━━ EXERCISE TEXT
All of them are opinionated as to the cause and responsibility for these fires, and none of them will point a finger inward

Saturday, January 18th, 2025

Casey Handmer suggests that the Los Angeles wildfires are self-inflicted:

Caveats aside, my family and I are safe, we evacuated for several days, and due to heroic efforts by professional firefighters and psychotically brave neighbors, my house and most of my neighborhood escaped destruction. We were the lucky ones — by far. In 2019, as my wife and I were house hunting, we inspected multiple homes in the Pasadena area. Every house we looked at in Altadena burned to the ground last week.

[…]

Fire is a self-propagating reaction, in which fuels (typically wood, which is made of many copies of CH2O) react with oxygen to form CO2 and H2O, releasing heat. The rate of the reaction determines the size and speed of the fire. Chemical reaction rates are limited by available surface area, which is why twigs and kindling burn really quickly, while enormous tree trunks burn very slowly.

[…]

A ground fire burns sticks and leaves that have fallen to the ground. A surface fire burns low-lying shrubs and smaller trees, separate from but still close to the ground. In extreme conditions and with the help of bridging fuel, a fire can jump from mostly dead leaf litter to the living crown of the forest – lots of tiny twigs surrounded by plenty of oxygen for combustion.

Remember, the living part of the tree, the cambium layer, is a thin surface between the bark and the core. In extreme heat, the water in the cambium boils, blowing the fire-protectant bark off the tree, creating even more fuel.

When I was a young child in Australia, a crown fire near my home on the New South Wales central coast was so severe running up one hill it not only burned the leaves (many Australian trees can survive this by sprouting more leaves called epicormic shoots) but also the trunk and root system, leaving only smoking holes in the ground.

[…]

Every year, more fuel is added. After a year or two, the seed bed has sprouted and plants are growing. After five years, shrubs are dense enough that walking requires effort and evasion. After 20 years, fallen litter and growth can be so dense that lost hikers may require a helicopter to extract.

The biomass accumulation rate is something like 0.5 mm/year (1/64th of an inch), which doesn’t sound like much, until you realize that 20 years of accumulation is equivalent to coating the entire forest in a layer of gasoline ¼” thick. This is not hyperbole, drought resistant trees including eucalypts and creosote secrete volatile oils to help retain moisture, contributing to their combustibility.

[…]

Let’s take some advice from founding father Benjamin Franklin.
━━━━
━━ DATA SECTION
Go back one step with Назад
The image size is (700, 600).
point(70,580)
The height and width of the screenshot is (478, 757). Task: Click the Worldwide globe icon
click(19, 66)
━━━━
→ **WORK ORDER A**: Write out the passage of the Los Angeles wildfires text from "Every year, more" up to and including "to their combustibility.", swapping "helicopter" for "rescue crew".
→ **WORK ORDER B**:
Answer these questions using the Los Angeles wildfires text:
(i) In what year did the author and his wife go house hunting?
(ii) What is the living part of the tree called?
(iii) What is the stated biomass accumulation rate?

→ **TASK SOLUTION A**:
Every year, more fuel is added. After a year or two, the seed bed has sprouted and plants are growing. After five years, shrubs are dense enough that walking requires effort and evasion. After 20 years, fallen litter and growth can be so dense that lost hikers may require a rescue crew to extract.

The biomass accumulation rate is something like 0.5 mm/year (1/64th of an inch), which doesn’t sound like much, until you realize that 20 years of accumulation is equivalent to coating the entire forest in a layer of gasoline ¼” thick. This is not hyperbole, drought resistant trees including eucalypts and creosote secrete volatile oils to help retain moisture, contributing to their combustibility.

→ **TASK SOLUTION B**:
(i) 2019
(ii) The cambium layer
(iii) About 0.5 mm/year (1/64th of an inch)